Preguntas de estudio ▸
a) ¿Qué rasgos atribuye el texto sobre la lactancia materna a los alimentos y productos industriales que menciona?
b) ¿Por qué, según el texto sobre la lactancia materna, las mujeres se ven obligadas a complementar la alimentación de su bebé con productos en polvo?
c) ¿Podrías seguir escribiendo el texto sobre la lactancia materna a partir de su última oración?

Fragmento del documento ▸

Dichosos aquellos que tuvimos la
oportunidad de ser amamantados. Hemos recibido amor y alimento directamente de
nuestras madres.
Infinidad de niños han perdido
esa experiencia, pues su madre ha sido reemplazada –sin más- por una
corporación que produce alimentos masivos, pretendidamente superiores.
Curiosamente, en tiempos de
dietas controladas, donde se ingieren productos súper desarrollados, a decir de
pediatras y otros profesionales de la medicina rentada, casi todas mujeres producen leche materna de
baja calidad, lo que las obliga a complementar la alimentación de su bebé con
productos en polvo, para ser diluidos en agua.

Datos proporcionados ▸

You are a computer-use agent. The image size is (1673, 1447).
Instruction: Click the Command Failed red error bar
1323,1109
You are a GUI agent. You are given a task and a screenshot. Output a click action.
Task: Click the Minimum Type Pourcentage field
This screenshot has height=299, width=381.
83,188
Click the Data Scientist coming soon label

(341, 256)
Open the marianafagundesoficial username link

* * *

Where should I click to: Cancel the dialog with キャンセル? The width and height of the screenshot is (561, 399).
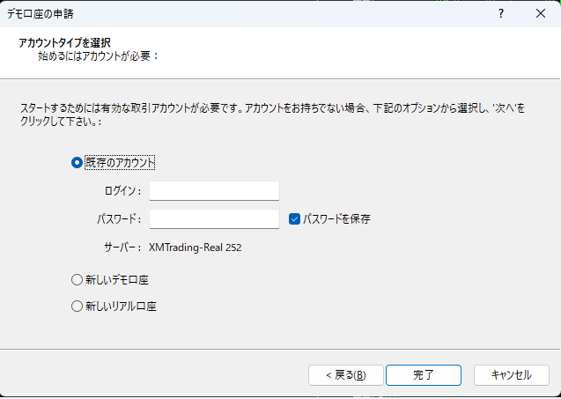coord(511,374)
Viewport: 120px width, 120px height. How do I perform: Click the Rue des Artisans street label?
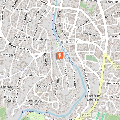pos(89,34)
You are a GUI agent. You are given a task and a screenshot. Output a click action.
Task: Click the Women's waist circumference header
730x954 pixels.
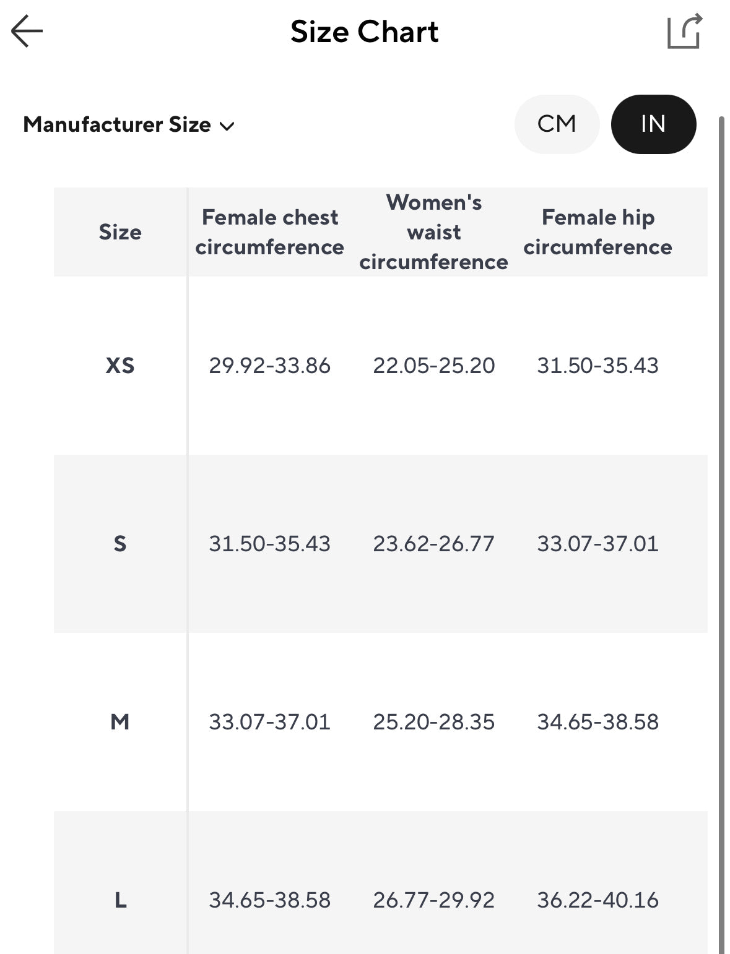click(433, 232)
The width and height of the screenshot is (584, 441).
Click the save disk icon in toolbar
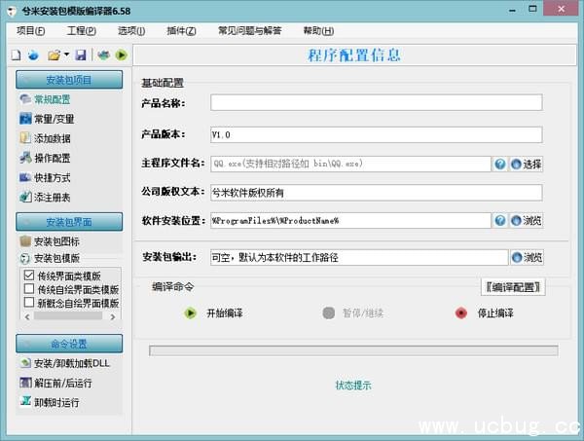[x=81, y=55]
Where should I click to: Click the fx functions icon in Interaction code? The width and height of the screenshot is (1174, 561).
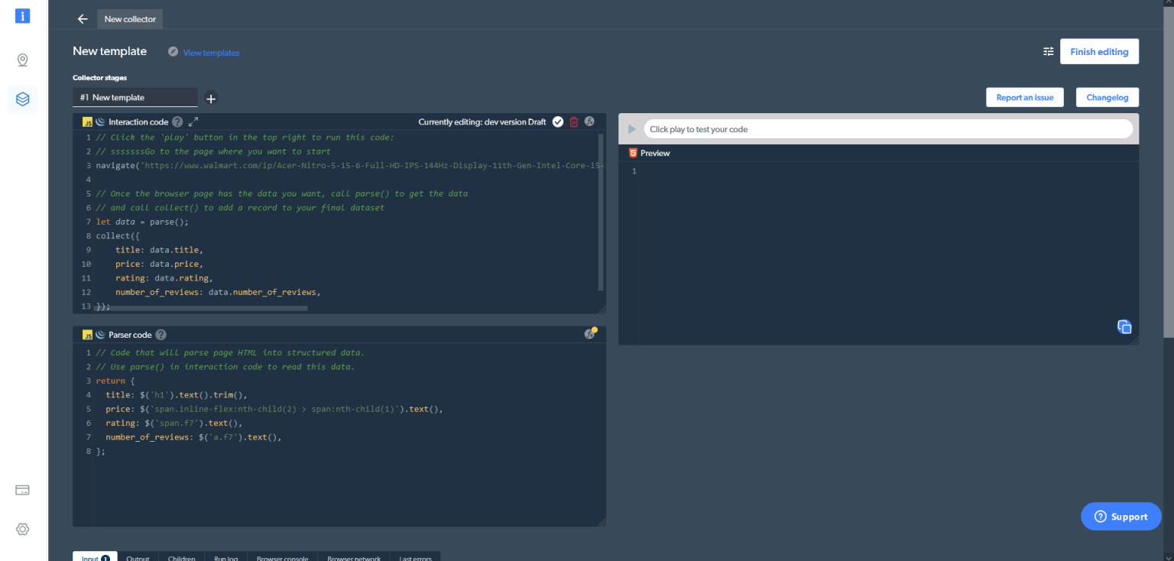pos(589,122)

Respuestas por pregunta ▸
a)
- Los produce una corporación.
- Son masivos.
- Son pretendidamente superiores.
- Son súper desarrollados.
- Vienen en polvo.
- Son para diluir en agua.

b) Según pediatras y otros profesionales de la medicina rentada, casi todas las mujeres producen leche materna de baja calidad. Por eso deben complementar la alimentación del bebé con productos en polvo diluidos en agua.

c)
Por ello, no debería sorprendernos que el acto
de entrega materna, que cobija y alimenta al bebé -mientras lo mira con
ternura-, se reemplace por el de abandonarlo con un frasco lleno de algo, que
debería ser mejor que la leche materna…
Y que el sencillo acto de amamantar,
que no requiere mayor prolegómenos, sea reemplazado por el de preparación de
biberones, con las molestias y riesgos del caso: quemaduras, temperatura del
fluido inapropiada, infecciones…
Tengo mis dudas acerca de que,
aquella madre que no amamantó, se sienta tan conectada afectivamente a sus
hijos como aquella otra que si lo hizo. Es obvio que algo se perdió en esa
relación.
Aquella que aduce no haberlo
llevado a cabo por cuestiones estéticas, significa que valorizó más a quienes
la observan: envidiosas y lascivos, que a las necesidades de su propio vástago.
Por supuesto, aquellas mujeres
que no pudieron o dejaron de producir el alimento vital, son otra cosa
diferente: no tienen otra opción que buscar fuentes alternativas.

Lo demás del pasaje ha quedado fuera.